Opinión

Umberto Eco, un hombre de palabras

Hay que señalar además algo no menos raro y precioso: que sabía a lo que está destinada la cultura, la cual no se limita al simple almacenamiento de datos, noticias y epitafios inolvidables, sino que es la mejor vía para aliviar a la vida de su reiterado contagio con la amargura.

Umberto Eco, un hombre de palabras

Umberto Eco, un hombre de palabras

La Crónica de Hoy / La Crónica de Hoy

La vida larga y fecunda de Umberto Eco transcurrió siempre ligada a las palabras, ese emblema múltiple a la vez revelador y engañoso de nuestra condición de seres simbólicos. En ellas buceó hasta agotar sus disfraces, con ellas fabricó divertidos y aleccionadores acertijos, mediante ellas finalmente dió en urdir historias, para demostrar que no acataba simplemente el papel de espectador atento de las letras sino que también sabía y podía crear. Se ha insistido, con razón, en que era un hombre infrecuentemente culto y que se interesaba por casi todas las ramas de eso que suele denominarse "humanismo". Pero hay que señalar además algo no menos raro y precioso: que sabía a lo que está destinada la cultura, la cual no se limita al simple almacenamiento de datos, noticias y epitafios inolvidables, sino que es la mejor vía para aliviar a la vida de su reiterado contagio con la amargura.
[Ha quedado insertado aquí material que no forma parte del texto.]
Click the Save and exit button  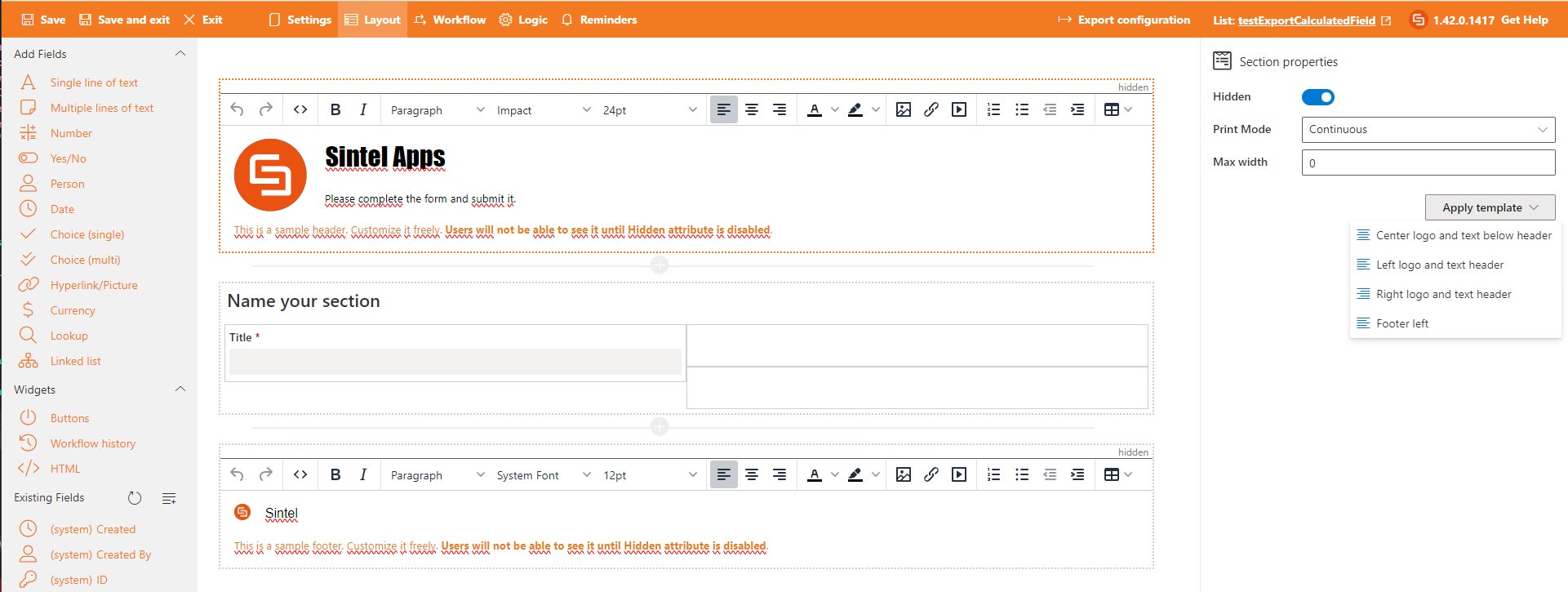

Eco tenía un ancho sentido del humor (gustaba de los chistes no siempre refinados) y una aguzada ironía que utilizaba como parte de su material para realizar autopsias semióticas. En su taller anual de Urbino las lecciones podían transformarse en torneos de ingenio, pero no buscando el chascarrillo efectista sino la vía por la que se perciben mejor los niveles del juego semántico. Por ejemplo, aplicando cualquiér fórmula más o menos sabida a una circunstancia insólita pero no por ello totalmente carente de sentido, como el chico que en plena bacanal pregunta a la chica que le gusta: "¿qué haces después de la orgía?". En otra ocasión abrió con los asistentes al seminario una caza de posibles fórmulas telegráficas, es decir concisas y preñadas de información, inventadas en el momento, a partir del ejemplo más célebre de posible telegrama histórico, debido a César: "Veni, vidi, vinci". Entre los muchos que se propusieron (en aquella época muy anterior a internet todos habíamos luchado más de una vez con la redacción de un telegrama), fue el propio Eco quien encontró el más divinamente justo, porque pudo ser el del Creador mismo: "Hágase la luz; sigue carta".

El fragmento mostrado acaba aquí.